Macrophage phagocytosis and killing.

Macrophage phagocytosis and bacterial killing were assessed by using an established in vitro assay (13, 14). Primary peritoneal macrophages were obtained from 6 ccl3^−/− and 6 WT mice as described previously (13, 14) and seeded into 48-well plates at 5 × 10⁵ cells per well in triplicate for each mouse and assay time point. Ten microliters of mid-exponential-phase NTHi bacteria (5 × 10⁷ bacteria), a titer that does not saturate the cells, as demonstrated previously (13), was added to each well. After incubation for 1 h, extracellular bacteria were removed and killed by washing, followed by the addition of fresh Dulbecco's modified Eagle medium (DMEM) containing 10% fetal calf serum (FCS), macrophage colony-stimulating factor, and 50 μg/ml gentamicin.

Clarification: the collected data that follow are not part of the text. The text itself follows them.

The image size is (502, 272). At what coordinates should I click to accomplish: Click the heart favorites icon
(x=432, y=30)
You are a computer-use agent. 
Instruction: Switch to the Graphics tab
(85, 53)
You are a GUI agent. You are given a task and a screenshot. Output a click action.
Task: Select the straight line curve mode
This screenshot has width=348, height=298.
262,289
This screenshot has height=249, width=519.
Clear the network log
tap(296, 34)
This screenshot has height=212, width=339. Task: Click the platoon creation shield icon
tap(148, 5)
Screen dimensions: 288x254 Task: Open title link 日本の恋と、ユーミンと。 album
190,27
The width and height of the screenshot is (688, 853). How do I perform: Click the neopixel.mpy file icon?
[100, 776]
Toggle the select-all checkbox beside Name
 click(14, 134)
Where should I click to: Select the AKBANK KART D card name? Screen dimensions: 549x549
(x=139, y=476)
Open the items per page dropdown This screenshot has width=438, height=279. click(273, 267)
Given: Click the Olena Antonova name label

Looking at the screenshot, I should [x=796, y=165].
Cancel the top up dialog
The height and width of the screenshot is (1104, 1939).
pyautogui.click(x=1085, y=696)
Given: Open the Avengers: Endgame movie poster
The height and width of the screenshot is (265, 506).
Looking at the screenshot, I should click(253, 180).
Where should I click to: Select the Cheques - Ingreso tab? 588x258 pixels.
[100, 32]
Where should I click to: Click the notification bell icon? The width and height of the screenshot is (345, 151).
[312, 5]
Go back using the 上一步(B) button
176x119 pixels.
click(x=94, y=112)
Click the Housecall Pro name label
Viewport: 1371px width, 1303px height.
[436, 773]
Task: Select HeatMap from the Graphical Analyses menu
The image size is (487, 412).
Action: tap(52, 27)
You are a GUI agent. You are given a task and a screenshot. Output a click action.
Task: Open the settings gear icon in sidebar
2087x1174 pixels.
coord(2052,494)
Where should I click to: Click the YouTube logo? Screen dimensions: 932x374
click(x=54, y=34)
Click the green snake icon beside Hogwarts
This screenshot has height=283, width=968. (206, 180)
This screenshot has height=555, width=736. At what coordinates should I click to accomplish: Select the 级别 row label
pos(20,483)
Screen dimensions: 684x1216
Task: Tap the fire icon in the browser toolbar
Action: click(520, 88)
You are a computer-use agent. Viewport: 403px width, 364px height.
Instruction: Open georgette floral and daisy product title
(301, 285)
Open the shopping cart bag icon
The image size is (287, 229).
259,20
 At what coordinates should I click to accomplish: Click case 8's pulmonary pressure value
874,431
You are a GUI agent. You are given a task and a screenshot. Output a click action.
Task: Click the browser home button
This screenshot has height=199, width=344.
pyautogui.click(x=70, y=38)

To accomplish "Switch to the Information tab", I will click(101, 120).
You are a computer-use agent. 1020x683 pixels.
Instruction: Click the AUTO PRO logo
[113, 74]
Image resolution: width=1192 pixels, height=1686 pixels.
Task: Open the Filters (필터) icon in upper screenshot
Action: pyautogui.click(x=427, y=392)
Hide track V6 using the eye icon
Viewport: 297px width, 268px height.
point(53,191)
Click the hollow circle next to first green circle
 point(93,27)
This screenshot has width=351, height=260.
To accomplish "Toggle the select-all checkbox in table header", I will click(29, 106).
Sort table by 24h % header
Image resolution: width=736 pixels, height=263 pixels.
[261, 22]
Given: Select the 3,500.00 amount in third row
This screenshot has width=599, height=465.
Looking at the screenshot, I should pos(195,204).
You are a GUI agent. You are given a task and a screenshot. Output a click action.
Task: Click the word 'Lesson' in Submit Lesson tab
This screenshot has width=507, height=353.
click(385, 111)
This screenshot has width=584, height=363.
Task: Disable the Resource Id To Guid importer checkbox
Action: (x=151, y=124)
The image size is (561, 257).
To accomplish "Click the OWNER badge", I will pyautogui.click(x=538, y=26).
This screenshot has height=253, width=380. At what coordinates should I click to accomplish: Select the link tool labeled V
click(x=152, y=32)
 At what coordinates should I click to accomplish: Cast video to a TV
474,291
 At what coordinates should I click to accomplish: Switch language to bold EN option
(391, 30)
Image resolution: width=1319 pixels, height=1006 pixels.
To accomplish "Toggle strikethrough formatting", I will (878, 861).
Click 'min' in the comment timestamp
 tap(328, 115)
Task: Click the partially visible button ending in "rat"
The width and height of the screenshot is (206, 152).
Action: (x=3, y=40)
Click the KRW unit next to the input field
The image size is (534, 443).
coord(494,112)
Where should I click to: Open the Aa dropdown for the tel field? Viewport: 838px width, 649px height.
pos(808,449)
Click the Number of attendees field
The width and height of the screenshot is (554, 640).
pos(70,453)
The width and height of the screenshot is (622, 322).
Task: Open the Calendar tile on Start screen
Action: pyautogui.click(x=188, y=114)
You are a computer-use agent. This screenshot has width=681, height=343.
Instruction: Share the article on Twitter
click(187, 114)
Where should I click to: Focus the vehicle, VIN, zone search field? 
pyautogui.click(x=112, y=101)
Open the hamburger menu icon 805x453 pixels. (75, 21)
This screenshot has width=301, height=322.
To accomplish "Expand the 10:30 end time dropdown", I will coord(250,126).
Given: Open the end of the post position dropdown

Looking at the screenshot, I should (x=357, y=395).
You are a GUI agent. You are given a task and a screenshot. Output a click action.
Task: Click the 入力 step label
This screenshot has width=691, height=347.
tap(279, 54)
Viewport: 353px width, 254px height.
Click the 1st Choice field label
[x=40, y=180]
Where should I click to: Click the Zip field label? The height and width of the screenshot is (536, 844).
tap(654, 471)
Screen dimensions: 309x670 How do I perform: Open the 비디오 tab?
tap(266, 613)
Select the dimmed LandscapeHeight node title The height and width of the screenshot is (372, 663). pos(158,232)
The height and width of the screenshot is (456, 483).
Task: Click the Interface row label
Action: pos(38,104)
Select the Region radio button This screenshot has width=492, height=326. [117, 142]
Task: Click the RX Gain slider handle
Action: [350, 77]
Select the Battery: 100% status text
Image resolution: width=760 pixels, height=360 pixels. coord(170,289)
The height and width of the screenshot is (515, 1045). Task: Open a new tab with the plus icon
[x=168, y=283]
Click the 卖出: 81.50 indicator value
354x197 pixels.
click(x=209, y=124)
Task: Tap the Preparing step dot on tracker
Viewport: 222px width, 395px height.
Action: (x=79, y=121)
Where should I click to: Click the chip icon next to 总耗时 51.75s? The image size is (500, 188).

After the addition of gentamicin, incubation was continued for 1 or 3 h. The cells were then rinsed and lysed. Supernatants and cell lysates were plated onto chocolate agar in serial dilutions, incubated overnight at 37°C, and then evaluated by manually counting CFU. Six wells were used per time point and mouse strain. The recovery of bacteria after macrophage treatment with gentamicin for 1 h was used to represent phagocytosis. The ratio of the number of NTHi bacteria recovered after gentamicin treatment for 3 h compared to the number of bacteria recovered at 1 h posttreatment was considered to represent intracellular killing (14, 22). Percent bacterial killing was calculated as previously described (22), by using the following formula: % killing = 1 − (number of CFU in tested wells 3 h after cultivation with gentamicin/number of CFU in tested wells 1 h after cultivation) × 100.